• **Exercise prompt**
Do these statements agree with the article on the abortion sentencing? Answer yes or no for each and quote the deciding words. 1. The woman received a prison sentence of 28 months. 2. She got the medication from an illegal source. 3. She attended a scan before taking the tablets.

A woman has been sentenced to 28 months in prison after admitting she induced an abortion at home after the legal time limit of 10 weeks. The 44-year-old – who has not been named – obtained the medication (mifepristone and misoprostol) under the legal “pills by post” scheme during the COVID-19 pandemic, when pregnant people were unable to attend in-person appointments at reproductive clinics.
According to the BBC, the woman, who is already a mother of three, one of whom has additional needs, took the tablets when the foetus was between 32 and 34 week’s gestation, inducing a termination. She reportedly told the British Pregnancy Advisory Service (BPAS) that she was below the 10-week cut-off date in order to obtain the medication, despite believing she was around 28 weeks pregnant. Due to lockdown restrictions, she was unsure of exactly how far along she was as she was unable to attend a scan.

• **Data shown**
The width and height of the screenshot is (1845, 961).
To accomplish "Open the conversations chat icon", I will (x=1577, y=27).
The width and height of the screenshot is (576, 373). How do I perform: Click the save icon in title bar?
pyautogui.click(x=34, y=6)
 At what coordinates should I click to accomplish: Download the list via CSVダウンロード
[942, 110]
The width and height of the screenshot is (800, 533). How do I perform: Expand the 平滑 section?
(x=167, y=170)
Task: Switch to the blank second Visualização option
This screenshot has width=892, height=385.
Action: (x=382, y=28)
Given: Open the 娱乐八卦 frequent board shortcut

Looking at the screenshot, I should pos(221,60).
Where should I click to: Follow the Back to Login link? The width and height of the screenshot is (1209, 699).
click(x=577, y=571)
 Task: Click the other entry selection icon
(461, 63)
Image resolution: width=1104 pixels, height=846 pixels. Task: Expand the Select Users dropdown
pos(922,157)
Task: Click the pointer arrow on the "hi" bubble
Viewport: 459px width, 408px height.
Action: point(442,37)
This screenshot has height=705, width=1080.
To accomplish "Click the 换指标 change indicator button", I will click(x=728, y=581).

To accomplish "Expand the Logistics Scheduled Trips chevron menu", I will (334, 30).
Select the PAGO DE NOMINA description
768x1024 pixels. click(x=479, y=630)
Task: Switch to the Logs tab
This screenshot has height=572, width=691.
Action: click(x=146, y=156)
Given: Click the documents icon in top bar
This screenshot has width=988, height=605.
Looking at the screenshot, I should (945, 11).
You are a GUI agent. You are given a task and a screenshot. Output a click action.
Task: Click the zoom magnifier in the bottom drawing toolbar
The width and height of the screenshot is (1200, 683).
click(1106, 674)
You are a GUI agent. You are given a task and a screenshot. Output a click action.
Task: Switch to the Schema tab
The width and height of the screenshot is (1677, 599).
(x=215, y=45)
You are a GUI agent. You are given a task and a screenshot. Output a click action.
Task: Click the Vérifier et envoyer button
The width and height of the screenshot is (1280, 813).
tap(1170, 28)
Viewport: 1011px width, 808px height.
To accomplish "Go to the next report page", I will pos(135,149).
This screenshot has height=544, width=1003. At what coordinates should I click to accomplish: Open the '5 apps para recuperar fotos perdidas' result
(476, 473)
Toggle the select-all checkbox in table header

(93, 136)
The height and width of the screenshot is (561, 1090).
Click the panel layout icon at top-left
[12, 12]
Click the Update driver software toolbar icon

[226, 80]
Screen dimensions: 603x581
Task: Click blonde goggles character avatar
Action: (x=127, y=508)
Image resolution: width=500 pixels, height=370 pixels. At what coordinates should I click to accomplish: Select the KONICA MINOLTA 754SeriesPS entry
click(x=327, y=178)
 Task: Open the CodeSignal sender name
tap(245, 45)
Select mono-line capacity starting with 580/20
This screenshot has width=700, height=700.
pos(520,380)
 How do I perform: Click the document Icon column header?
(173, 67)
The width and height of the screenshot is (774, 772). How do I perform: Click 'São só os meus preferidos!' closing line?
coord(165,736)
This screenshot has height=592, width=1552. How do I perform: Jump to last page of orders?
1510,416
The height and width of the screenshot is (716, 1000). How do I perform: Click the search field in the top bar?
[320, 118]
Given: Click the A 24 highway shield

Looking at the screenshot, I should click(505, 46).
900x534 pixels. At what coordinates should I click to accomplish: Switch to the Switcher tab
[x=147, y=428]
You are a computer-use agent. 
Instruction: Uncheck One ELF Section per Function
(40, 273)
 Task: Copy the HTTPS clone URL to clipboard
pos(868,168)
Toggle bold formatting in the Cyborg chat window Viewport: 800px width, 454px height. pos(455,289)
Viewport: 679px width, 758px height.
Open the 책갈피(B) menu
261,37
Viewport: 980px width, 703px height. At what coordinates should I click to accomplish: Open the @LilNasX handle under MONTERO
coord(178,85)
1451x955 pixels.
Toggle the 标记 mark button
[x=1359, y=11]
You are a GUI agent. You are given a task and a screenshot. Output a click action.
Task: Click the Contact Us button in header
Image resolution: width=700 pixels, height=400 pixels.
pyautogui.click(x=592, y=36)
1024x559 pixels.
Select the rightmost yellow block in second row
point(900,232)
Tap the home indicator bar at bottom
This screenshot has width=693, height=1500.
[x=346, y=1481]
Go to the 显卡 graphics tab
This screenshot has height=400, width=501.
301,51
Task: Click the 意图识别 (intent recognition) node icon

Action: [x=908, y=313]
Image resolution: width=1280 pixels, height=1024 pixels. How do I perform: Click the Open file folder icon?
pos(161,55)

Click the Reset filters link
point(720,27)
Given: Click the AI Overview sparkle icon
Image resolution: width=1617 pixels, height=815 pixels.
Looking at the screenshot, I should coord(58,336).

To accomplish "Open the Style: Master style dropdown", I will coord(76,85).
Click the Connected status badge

• **Exercise result**
1. Yes: "sentenced to 28 months in prison"
2. No: "under the legal “pills by post” scheme"
3. No: "she was unable to attend a scan"